By Lorna R Henderson, Rinita Dam, Syed Ghulam Sarwar Shah, Pavel V Ovseiko, Vasiliki Kiparoglou

Posted 31 Jul 2021
medRxiv DOI: 10.1101/2021.07.29.21261318

ABSTRACT Background The need to improve gender equity (GE) in academic medicine is well documented. Biomedical Research Centres (BRCs), partnerships between leading National Health Service (NHS) organisations and universities in England, conduct world-class translational research funded by the National Institute for Health Research (NIHR). In 2011, eligibility for BRC funding was restricted to universities demonstrating sustained GE success recognised by the Athena SWAN Charter for Women in Science Silver awards. Despite this structural change, GE research in BRC settings is underdeveloped, yet critical to the acceleration of womens advancement and leadership. Objectives To explore both women's and men's perceptions of GE and current markers of achievement in a BRC setting.

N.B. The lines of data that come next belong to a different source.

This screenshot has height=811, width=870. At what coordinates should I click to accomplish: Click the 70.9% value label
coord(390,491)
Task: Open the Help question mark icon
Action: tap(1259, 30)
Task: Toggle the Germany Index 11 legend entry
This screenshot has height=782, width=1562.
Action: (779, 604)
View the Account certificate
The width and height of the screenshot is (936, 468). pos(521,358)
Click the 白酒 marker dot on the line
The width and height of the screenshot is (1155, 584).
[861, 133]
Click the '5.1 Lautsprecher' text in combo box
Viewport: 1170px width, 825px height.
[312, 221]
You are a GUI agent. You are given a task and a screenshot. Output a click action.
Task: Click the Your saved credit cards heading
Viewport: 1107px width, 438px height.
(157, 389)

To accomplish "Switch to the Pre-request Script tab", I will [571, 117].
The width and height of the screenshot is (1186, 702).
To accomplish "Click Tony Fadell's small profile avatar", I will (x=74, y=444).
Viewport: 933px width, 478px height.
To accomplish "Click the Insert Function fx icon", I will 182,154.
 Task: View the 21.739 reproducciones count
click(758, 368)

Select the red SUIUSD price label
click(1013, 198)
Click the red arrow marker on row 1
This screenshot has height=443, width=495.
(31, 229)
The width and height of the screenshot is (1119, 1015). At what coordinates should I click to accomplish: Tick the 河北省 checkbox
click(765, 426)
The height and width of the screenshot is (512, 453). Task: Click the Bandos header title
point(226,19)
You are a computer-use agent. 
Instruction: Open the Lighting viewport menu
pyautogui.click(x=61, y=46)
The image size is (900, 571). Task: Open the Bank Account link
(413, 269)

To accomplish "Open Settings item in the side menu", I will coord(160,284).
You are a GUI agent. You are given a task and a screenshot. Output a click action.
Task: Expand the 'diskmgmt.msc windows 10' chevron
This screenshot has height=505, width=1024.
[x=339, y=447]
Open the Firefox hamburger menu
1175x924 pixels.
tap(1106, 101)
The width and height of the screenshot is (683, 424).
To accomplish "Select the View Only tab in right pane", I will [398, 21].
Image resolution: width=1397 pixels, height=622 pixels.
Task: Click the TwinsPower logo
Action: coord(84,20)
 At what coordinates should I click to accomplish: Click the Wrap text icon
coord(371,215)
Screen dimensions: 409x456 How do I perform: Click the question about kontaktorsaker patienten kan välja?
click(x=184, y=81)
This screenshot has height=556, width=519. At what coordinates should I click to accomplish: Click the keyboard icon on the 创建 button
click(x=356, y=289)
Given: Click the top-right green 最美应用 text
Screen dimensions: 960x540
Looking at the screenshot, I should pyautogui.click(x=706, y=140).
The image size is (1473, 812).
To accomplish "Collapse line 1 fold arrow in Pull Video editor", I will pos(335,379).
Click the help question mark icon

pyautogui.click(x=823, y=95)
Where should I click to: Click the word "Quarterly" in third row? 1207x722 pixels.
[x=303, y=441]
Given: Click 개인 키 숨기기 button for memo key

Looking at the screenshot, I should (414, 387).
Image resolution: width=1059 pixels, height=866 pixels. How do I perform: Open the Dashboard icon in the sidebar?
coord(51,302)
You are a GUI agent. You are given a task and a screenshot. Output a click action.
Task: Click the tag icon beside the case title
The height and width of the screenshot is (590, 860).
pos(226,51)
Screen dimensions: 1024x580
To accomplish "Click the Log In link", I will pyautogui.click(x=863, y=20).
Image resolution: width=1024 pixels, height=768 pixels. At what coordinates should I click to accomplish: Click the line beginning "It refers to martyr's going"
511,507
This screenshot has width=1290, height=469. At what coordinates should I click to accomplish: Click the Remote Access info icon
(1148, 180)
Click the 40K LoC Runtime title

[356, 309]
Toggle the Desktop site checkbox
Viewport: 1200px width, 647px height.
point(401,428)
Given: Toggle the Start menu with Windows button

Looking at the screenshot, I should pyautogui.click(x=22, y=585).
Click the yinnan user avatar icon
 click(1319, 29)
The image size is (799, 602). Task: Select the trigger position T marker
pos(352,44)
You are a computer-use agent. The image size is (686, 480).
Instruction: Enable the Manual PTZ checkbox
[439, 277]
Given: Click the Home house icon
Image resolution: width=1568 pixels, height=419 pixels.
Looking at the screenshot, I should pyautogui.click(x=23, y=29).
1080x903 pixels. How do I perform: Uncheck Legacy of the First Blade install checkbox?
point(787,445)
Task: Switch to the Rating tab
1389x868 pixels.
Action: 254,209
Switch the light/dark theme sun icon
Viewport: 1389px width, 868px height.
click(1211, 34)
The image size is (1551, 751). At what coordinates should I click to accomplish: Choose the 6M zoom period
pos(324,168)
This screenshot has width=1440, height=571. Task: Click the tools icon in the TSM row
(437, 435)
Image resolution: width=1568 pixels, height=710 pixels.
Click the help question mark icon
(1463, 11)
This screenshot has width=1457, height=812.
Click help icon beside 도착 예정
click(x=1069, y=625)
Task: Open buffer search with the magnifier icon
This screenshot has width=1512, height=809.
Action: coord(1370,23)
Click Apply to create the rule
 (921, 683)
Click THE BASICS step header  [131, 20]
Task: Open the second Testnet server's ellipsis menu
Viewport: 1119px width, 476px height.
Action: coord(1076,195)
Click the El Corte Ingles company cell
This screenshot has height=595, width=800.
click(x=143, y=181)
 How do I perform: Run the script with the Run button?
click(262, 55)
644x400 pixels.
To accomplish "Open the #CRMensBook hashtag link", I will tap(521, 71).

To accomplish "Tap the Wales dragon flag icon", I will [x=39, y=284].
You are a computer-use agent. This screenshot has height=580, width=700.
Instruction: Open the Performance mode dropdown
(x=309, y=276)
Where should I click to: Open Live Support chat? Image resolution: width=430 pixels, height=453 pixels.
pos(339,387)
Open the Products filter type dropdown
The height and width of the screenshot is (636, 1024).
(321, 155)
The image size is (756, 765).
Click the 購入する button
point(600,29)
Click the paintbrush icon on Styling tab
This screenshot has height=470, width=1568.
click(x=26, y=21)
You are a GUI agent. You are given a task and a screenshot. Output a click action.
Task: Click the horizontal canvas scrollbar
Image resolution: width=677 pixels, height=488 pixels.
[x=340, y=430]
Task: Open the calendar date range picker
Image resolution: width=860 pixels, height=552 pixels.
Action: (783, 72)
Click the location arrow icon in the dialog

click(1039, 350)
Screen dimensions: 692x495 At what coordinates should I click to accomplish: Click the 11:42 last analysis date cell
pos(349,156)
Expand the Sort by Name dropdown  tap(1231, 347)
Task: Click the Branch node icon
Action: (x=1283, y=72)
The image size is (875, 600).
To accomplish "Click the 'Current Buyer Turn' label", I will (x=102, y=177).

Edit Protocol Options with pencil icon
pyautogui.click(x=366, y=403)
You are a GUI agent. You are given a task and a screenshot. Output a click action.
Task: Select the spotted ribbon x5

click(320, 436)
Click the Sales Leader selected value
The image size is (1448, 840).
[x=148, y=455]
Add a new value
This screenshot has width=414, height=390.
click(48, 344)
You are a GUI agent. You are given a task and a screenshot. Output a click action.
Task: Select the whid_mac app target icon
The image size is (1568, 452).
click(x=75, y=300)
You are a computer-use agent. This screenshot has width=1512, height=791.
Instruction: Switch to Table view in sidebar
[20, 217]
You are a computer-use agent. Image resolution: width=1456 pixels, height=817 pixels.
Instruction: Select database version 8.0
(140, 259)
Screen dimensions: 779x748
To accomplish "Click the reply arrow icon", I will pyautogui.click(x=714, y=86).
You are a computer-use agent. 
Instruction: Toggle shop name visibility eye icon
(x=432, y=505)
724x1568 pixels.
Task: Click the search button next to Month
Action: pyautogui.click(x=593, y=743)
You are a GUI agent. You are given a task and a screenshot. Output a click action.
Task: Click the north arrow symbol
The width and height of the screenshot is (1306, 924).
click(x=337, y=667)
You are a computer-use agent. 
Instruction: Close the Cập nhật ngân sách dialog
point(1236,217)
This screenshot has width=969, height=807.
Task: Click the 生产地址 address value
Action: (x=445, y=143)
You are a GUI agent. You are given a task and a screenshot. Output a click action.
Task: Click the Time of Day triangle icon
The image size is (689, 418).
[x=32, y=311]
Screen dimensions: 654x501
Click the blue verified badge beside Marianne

Methods Thematic analysis of data from two discrete research projects: 53 GE survey respondents free text comments (34 women, 16 men), and 16 semi structured interviews with women affiliated to the NIHR Oxford BRC. Results Four major themes emerged from the analysis: perceptions of the Athena Swan Charter for Women in Science (GE policy); views on monitoring GE in BRCs; views on current markers of achievement in academia and GE; and recommendations for actions to improve GE in BRC settings. Monitoring of GE in BRCs was deemed to be important, but complex. Participants felt current markers of achievement were not equitable to women as they did not take contextual factors into account such as maternity leave and caring responsibilities. BRC specific organisational policies and metrics are required to monitor and catalyse GE. Conclusions Markers of achievement for monitoring GE in BRCs should take into account contextual factors specific to BRCs and women's career progression and professional advancement. GE markers of achievement should be complimented with broader aspects of equality, diversity and inclusion.